#### [Exercise description]
Repeat exactly, and only, the lines from the one holding "Given: Open AttendNow in the left sidebar" through the last line of the records below.

[Saved entries]
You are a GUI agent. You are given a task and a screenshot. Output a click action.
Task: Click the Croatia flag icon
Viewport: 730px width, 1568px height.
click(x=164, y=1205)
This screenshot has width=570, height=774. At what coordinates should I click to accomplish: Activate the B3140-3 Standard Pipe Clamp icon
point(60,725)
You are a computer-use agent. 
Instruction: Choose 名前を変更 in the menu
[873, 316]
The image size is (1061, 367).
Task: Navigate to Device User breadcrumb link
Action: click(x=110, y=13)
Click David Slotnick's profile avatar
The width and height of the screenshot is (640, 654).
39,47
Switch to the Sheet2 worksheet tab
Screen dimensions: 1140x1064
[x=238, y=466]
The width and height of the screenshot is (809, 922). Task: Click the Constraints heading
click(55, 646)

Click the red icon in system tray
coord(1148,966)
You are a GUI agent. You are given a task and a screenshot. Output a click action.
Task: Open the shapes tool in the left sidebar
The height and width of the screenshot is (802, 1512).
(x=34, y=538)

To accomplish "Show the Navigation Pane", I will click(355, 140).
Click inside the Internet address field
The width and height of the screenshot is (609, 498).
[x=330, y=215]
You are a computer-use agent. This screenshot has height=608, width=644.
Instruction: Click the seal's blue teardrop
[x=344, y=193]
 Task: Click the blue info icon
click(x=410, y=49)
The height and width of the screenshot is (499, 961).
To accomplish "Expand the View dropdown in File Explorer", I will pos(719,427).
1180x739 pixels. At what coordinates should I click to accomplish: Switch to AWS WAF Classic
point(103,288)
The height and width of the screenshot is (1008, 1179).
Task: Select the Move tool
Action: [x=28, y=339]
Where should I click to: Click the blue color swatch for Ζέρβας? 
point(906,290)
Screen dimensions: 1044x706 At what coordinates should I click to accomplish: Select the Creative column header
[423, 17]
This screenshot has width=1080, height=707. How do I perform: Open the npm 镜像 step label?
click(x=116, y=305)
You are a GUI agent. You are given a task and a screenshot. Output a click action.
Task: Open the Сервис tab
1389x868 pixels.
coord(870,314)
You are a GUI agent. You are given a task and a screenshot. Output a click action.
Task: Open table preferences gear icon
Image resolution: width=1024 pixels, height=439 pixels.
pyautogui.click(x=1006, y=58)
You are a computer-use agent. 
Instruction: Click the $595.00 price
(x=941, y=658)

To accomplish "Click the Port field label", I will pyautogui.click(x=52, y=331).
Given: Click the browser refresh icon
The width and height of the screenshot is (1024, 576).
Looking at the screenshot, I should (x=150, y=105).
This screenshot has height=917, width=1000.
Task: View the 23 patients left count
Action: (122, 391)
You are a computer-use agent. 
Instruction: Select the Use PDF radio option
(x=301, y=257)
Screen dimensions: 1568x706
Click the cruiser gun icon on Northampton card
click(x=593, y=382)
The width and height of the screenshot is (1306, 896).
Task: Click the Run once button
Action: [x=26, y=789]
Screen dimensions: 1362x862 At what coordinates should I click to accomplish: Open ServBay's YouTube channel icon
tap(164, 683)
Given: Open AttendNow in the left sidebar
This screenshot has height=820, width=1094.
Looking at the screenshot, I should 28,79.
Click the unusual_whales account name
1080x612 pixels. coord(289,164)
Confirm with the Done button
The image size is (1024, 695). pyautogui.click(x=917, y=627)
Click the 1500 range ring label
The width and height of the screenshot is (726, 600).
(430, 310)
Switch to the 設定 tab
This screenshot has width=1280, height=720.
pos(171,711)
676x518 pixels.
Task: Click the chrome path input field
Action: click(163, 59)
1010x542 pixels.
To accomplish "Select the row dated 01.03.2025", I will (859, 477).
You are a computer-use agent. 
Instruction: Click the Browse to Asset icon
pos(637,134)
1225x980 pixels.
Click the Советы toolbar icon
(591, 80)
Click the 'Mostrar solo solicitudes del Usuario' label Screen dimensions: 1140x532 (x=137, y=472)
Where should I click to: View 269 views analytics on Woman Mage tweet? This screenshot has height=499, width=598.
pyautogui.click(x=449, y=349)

#### [Problem solution]
Given: Open AttendNow in the left sidebar
This screenshot has height=820, width=1094.
Looking at the screenshot, I should 28,79.
Click the unusual_whales account name
1080x612 pixels. coord(289,164)
Confirm with the Done button
The image size is (1024, 695). pyautogui.click(x=917, y=627)
Click the 1500 range ring label
The width and height of the screenshot is (726, 600).
(430, 310)
Switch to the 設定 tab
This screenshot has width=1280, height=720.
pos(171,711)
676x518 pixels.
Task: Click the chrome path input field
Action: click(163, 59)
1010x542 pixels.
To accomplish "Select the row dated 01.03.2025", I will (859, 477).
You are a computer-use agent. 
Instruction: Click the Browse to Asset icon
pos(637,134)
1225x980 pixels.
Click the Советы toolbar icon
(591, 80)
Click the 'Mostrar solo solicitudes del Usuario' label Screen dimensions: 1140x532 (x=137, y=472)
Where should I click to: View 269 views analytics on Woman Mage tweet? This screenshot has height=499, width=598.
pyautogui.click(x=449, y=349)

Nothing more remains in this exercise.